## Text section
◆ ◆ ◆ ◆ ◆

An original string, consisting of lowercase English letters, can be encoded by the following steps:

  • Arbitrarily split it into a sequence of some number of non-empty substrings.
  • Arbitrarily choose some elements (possibly none) of the sequence, and replace each with its length (as a numeric string).
  • Concatenate the sequence as the encoded string.

For example, one way to encode an original string "abcdefghijklmnop" might be:

  • Split it as a sequence: ["ab", "cdefghijklmn", "o", "p"].
  • Choose the second and third elements to be replaced by their lengths, respectively. The sequence becomes ["ab", "12", "1", "p"].
  • Concatenate the elements of the sequence to get the encoded string: "ab121p".

Given two encoded strings s1 and s2, consisting of lowercase English letters and digits 1-9 (inclusive), return true if there exists an original string that could be encoded as both s1 and s2. Otherwise, return false.

Note: The test cases are generated such that the number of consecutive digits in s1 and s2 does not exceed 3.

 

Example 1:

Input: s1 = "internationalization", s2 = "i18n"
Output: true
Explanation: It is possible that "internationalization" was the original string.
- "internationalization" 
  -> Split:       ["internationalization"]
  -> Do not replace any element
  -> Concatenate:  "internationalization", which is s1.
- "internationalization"
  -> Split:       ["i", "nternationalizatio", "n"]
  -> Replace:     ["i", "18",                 "n"]
  -> Concatenate:  "i18n", which is s2

Example 2:

Input: s1 = "l123e", s2 = "44"
Output: true
Explanation: It is possible that "leetcode" was the original string.
- "leetcode" 
  -> Split:      ["l", "e", "et", "cod", "e"]
  -> Replace:    ["l", "1", "2",  "3",   "e"]
  -> Concatenate: "l123e", which is s1.
- "leetcode" 
  -> Split:      ["leet", "code"]
  -> Replace:    ["4",    "4"]
  -> Concatenate: "44", which is s2.

Example 3:

Input: s1 = "a5b", s2 = "c5b"
Output: false
Explanation: It is impossible.
- The original string encoded as s1 must start with the letter 'a'.
- The original string encoded as s2 must start with the letter 'c'.

 

Constraints:

  • 1 <= s1.length, s2.length <= 40
  • s1 and s2 consist of digits 1-9 (inclusive), and lowercase English letters only.
  • The number of consecutive digits in s1 and s2 does not exceed 3.

◆ ◆ ◆ ◆ ◆

Please write out, word for word, the stretch of the string-encoding problem above from "Given two encoded" through "Otherwise, return false.".

◆ ◆ ◆ ◆ ◆

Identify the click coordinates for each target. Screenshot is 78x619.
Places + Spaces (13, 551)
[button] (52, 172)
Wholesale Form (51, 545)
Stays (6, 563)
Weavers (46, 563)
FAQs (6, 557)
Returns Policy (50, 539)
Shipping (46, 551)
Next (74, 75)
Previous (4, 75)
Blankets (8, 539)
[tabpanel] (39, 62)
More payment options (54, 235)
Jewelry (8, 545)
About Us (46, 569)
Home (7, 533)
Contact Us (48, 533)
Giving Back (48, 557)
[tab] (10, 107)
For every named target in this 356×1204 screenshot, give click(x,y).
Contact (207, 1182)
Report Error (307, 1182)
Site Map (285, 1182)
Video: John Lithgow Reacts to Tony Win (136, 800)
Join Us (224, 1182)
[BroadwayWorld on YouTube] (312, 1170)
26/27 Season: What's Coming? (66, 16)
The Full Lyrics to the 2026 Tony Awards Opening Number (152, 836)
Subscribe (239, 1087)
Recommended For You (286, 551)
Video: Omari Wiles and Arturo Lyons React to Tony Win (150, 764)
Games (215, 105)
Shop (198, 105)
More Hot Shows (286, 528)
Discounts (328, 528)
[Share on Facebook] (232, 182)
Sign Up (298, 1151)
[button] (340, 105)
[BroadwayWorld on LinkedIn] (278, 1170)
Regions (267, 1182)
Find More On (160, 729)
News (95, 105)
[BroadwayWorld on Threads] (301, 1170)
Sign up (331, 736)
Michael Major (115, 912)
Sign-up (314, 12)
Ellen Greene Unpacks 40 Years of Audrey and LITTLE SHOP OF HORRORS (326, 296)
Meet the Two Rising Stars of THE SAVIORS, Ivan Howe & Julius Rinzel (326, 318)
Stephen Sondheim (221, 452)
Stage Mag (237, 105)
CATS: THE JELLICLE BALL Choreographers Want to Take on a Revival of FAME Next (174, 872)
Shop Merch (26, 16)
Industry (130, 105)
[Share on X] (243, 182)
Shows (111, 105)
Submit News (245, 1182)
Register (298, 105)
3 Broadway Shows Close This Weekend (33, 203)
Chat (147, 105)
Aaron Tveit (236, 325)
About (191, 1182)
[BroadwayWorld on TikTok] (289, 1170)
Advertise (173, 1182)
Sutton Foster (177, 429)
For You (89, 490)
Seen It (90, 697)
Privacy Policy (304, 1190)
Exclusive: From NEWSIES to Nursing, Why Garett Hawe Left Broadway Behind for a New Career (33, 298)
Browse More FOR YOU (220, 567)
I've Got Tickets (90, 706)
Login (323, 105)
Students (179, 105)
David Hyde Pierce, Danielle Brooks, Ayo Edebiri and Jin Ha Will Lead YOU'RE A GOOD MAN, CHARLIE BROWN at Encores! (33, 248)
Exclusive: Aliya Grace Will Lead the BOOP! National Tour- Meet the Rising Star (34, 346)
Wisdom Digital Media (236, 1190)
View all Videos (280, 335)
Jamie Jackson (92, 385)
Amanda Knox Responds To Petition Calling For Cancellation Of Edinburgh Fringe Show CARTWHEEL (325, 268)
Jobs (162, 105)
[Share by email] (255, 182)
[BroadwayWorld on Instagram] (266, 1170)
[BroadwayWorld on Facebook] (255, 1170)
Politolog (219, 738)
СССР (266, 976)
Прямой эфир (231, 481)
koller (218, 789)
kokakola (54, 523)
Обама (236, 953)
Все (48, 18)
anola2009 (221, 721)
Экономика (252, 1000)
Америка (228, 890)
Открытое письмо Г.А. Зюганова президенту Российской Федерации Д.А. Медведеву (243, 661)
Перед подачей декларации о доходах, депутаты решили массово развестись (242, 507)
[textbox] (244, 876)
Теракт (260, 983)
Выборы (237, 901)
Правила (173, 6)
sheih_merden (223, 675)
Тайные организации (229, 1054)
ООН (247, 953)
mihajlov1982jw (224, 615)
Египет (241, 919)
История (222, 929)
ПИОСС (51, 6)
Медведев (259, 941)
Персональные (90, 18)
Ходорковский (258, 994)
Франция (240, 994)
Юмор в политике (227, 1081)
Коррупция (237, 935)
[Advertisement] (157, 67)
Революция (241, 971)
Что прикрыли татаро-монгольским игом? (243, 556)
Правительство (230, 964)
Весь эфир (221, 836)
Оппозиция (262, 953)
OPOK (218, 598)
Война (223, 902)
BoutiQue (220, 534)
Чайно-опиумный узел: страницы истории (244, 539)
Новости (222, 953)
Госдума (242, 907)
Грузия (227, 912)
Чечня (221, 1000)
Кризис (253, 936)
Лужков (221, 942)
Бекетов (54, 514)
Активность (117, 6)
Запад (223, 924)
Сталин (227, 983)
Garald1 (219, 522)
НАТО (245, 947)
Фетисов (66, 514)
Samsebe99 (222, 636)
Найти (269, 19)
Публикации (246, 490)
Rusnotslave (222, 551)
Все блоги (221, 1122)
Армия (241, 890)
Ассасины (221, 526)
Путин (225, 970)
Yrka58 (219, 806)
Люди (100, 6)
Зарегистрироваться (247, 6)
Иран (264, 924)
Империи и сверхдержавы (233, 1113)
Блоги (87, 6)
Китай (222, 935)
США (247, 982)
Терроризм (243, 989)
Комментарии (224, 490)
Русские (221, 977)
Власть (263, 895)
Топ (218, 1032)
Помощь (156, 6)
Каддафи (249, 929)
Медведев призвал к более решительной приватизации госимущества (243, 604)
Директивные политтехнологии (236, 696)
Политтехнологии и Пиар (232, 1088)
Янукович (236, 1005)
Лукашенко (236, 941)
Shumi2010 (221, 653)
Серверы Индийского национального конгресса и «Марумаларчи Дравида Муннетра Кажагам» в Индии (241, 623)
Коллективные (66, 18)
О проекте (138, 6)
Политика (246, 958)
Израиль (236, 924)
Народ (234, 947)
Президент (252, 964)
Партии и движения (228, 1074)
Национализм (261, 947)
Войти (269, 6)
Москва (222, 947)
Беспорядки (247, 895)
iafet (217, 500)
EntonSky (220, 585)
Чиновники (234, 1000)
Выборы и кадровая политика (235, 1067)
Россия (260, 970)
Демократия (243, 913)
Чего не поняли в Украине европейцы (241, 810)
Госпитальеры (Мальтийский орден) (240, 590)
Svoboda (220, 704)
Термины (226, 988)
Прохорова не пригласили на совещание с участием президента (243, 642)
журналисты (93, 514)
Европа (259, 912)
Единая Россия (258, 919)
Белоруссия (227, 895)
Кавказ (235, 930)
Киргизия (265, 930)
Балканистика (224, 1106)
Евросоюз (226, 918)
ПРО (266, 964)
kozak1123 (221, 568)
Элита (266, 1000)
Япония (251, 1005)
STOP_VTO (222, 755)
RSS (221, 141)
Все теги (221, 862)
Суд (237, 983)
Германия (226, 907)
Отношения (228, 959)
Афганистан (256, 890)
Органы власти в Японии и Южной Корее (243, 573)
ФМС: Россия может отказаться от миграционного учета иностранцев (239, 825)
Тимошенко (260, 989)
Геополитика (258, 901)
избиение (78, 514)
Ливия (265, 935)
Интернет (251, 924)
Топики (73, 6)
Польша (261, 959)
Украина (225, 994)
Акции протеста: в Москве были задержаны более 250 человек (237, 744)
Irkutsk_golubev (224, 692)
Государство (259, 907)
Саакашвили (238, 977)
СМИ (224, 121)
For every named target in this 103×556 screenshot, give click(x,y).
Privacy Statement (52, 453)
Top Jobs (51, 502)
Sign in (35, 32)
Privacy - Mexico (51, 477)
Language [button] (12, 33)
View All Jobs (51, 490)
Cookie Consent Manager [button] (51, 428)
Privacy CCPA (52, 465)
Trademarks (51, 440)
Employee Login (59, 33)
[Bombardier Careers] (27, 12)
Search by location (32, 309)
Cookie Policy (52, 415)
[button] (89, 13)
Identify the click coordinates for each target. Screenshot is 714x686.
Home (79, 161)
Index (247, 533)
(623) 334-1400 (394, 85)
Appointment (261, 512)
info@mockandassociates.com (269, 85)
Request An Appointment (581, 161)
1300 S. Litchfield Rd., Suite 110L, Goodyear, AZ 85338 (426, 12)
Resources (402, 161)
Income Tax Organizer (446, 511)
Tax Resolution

◆ ◆ ◆ ◆ ◆

## The result
Given two encoded strings s1 and s2, consisting of lowercase English letters and digits 1-9 (inclusive), return true if there exists an original string that could be encoded as both s1 and s2. Otherwise, return false.